[Data records]
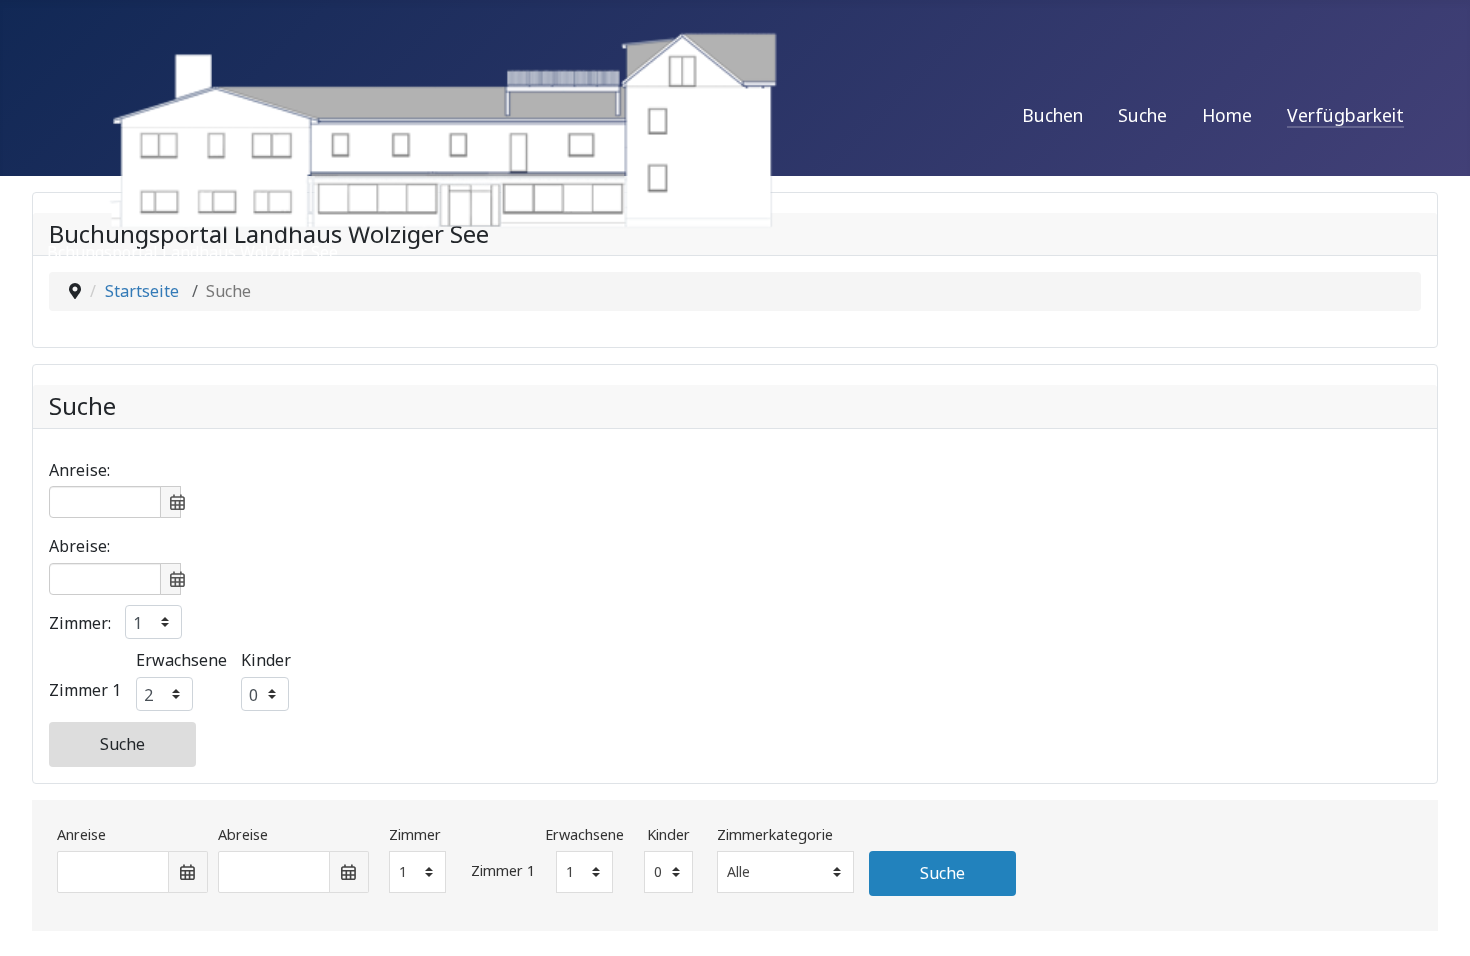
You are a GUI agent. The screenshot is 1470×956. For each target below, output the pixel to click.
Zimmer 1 (85, 690)
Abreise (243, 834)
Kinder (266, 660)
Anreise (81, 834)
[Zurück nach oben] (1435, 919)
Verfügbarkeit (1345, 115)
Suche (1142, 115)
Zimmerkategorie (775, 834)
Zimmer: (80, 623)
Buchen (1052, 115)
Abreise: (79, 546)
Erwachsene (181, 660)
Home (1227, 115)
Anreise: (79, 470)
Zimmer (415, 834)
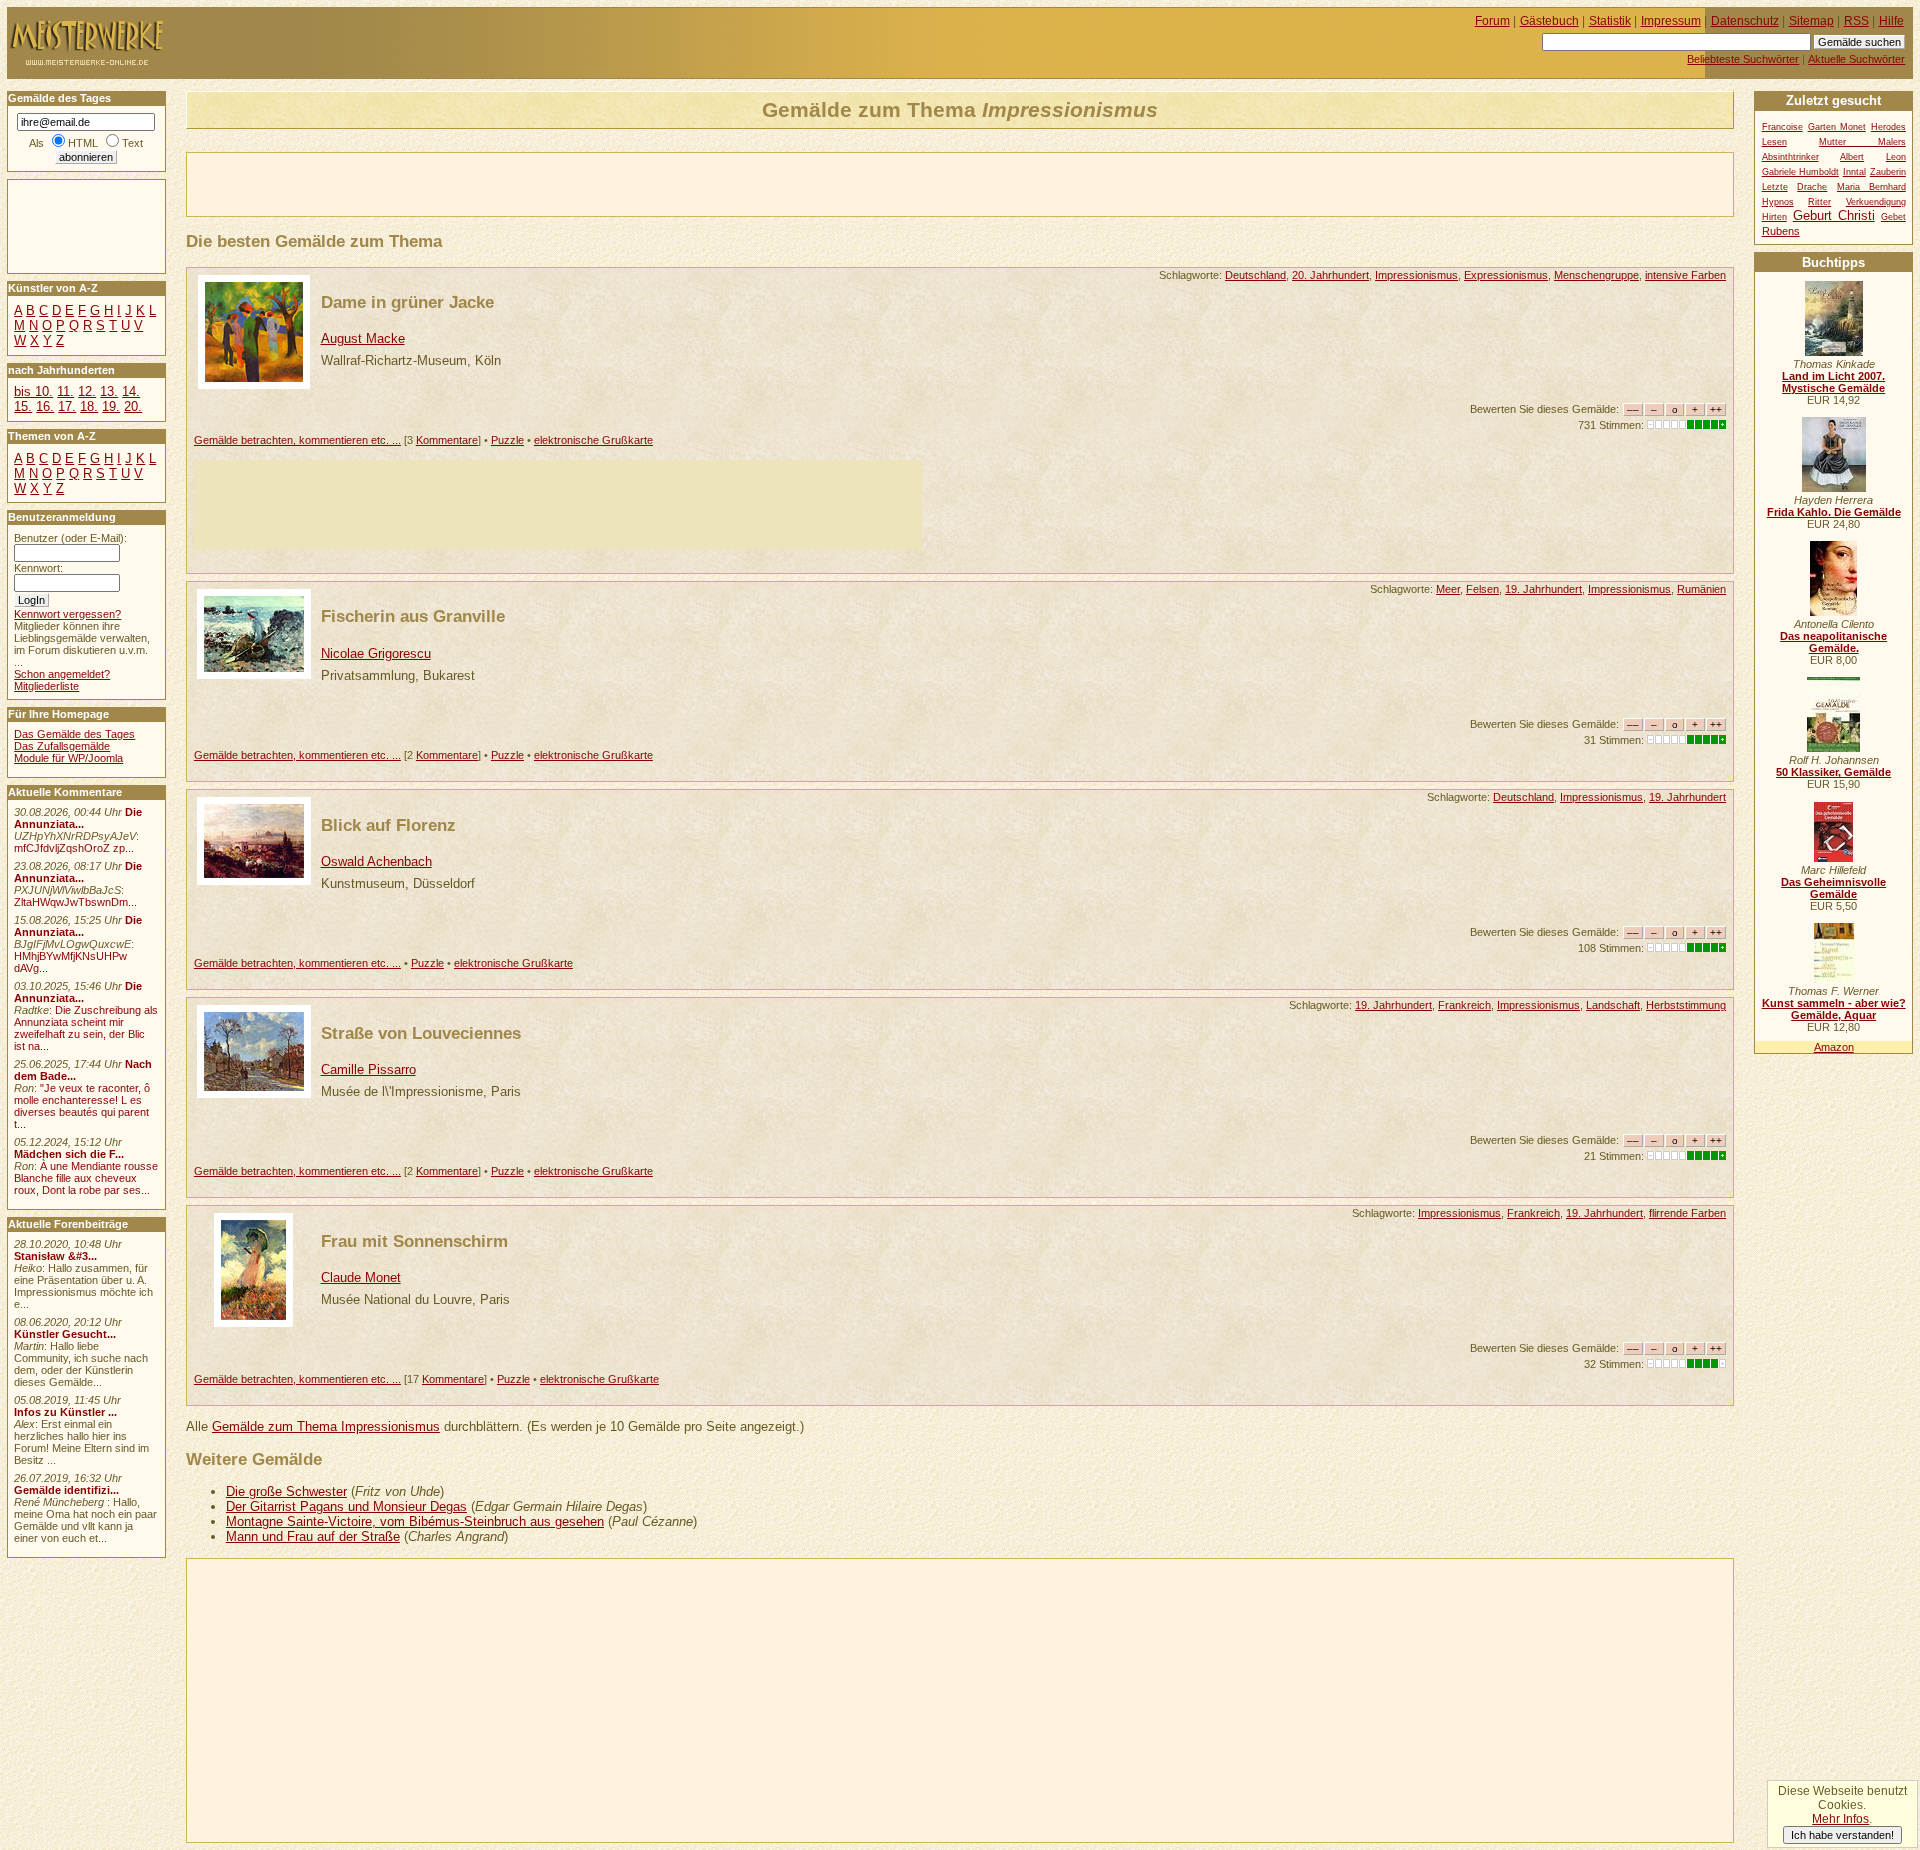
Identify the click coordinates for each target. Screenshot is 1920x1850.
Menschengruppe (1596, 275)
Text (132, 143)
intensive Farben (1685, 275)
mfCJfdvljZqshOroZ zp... (74, 848)
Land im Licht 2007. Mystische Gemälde (1833, 382)
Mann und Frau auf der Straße (313, 1536)
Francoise (1782, 127)
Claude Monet (361, 1277)
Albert (1852, 157)
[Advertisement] (421, 183)
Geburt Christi (1834, 215)
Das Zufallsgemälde (62, 746)
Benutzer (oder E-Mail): (70, 538)
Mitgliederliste (46, 686)
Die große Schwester (286, 1491)
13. (109, 391)
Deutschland (1255, 275)
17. (67, 406)
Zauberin (1888, 172)
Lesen (1774, 142)
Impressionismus (1416, 275)
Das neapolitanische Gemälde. (1833, 642)
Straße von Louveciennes (421, 1033)
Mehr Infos (1840, 1819)
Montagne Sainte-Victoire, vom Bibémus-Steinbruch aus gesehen (415, 1521)
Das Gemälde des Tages (74, 734)
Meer (1448, 589)
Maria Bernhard (1871, 187)
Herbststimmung (1686, 1005)
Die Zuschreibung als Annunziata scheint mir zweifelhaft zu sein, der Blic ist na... (86, 1028)
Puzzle (507, 440)
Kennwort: (38, 568)
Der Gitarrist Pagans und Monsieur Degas (346, 1506)
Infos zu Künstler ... (65, 1412)
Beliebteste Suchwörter (1743, 59)
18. (89, 406)
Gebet (1893, 217)
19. (111, 406)
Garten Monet (1837, 127)
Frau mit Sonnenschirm (414, 1241)
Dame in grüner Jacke (407, 302)
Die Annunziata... (78, 818)
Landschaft (1613, 1005)
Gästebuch (1549, 21)
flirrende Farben (1687, 1213)
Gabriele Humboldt (1800, 172)
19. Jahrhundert (1543, 589)
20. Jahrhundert (1330, 275)
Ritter (1819, 202)
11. (65, 391)
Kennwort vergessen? (67, 614)
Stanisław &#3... (55, 1256)
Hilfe (1891, 21)
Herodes (1888, 127)
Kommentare (447, 440)
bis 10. (33, 391)
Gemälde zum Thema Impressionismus (326, 1426)
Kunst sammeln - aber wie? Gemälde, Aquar (1834, 1009)
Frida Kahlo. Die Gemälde (1834, 512)
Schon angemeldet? (62, 674)
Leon (1896, 157)
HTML (83, 143)
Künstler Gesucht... (65, 1334)
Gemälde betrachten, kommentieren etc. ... (297, 440)
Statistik (1610, 21)
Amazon (1834, 1047)
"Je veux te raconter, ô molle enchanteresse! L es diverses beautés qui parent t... (82, 1106)
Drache (1812, 187)
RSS (1856, 21)
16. (45, 406)
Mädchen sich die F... (69, 1154)
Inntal (1854, 172)
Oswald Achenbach (376, 861)
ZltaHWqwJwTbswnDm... (75, 902)
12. (87, 391)
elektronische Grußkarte (593, 440)
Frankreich (1464, 1005)
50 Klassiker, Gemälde (1833, 772)
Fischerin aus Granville (413, 616)
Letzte (1775, 187)
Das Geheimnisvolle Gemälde (1833, 888)
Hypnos (1778, 202)
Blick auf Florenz (388, 825)
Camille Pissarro (368, 1069)
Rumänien (1701, 589)
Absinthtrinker (1790, 157)
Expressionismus (1506, 275)
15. (23, 406)
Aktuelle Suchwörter (1856, 59)
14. (131, 391)
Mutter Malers (1862, 142)
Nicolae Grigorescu (376, 653)
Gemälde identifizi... (66, 1490)
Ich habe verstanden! (1842, 1835)
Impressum (1671, 21)
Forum (1492, 21)
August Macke (363, 338)
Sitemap (1811, 21)
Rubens (1781, 231)
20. (133, 406)
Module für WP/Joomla (68, 758)
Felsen (1482, 589)
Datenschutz (1745, 21)
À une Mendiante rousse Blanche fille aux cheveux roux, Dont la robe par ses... (86, 1178)
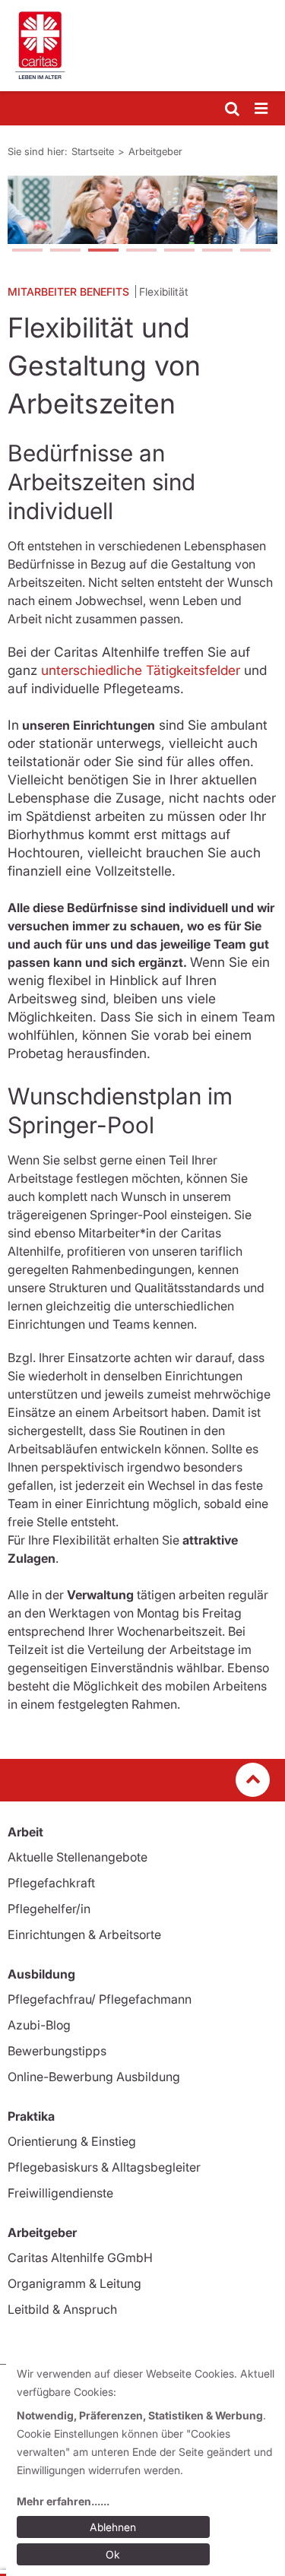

[Work required] Exactly repeat every line from the line that includes "50 Klassiker, Gemälde (1833, 772)" to the end of the listing, and nothing else, leaving pictures out.

[Exercise response]
50 Klassiker, Gemälde (1833, 772)
Fischerin aus Granville (413, 616)
Letzte (1775, 187)
Das Geheimnisvolle Gemälde (1833, 888)
Hypnos (1778, 202)
Blick auf Florenz (388, 825)
Camille Pissarro (368, 1069)
Rumänien (1701, 589)
Absinthtrinker (1790, 157)
Expressionismus (1506, 275)
15. (23, 406)
Aktuelle Suchwörter (1856, 59)
14. (131, 391)
Mutter Malers (1862, 142)
Nicolae Grigorescu (376, 653)
Gemälde identifizi... (66, 1490)
Ich habe verstanden! (1842, 1835)
Impressum (1671, 21)
Forum (1492, 21)
August Macke (363, 338)
Sitemap (1811, 21)
Rubens (1781, 231)
20. (133, 406)
Module für WP/Joomla (68, 758)
Felsen (1482, 589)
Datenschutz (1745, 21)
À une Mendiante rousse Blanche fille aux cheveux roux, Dont la robe par ses... (86, 1178)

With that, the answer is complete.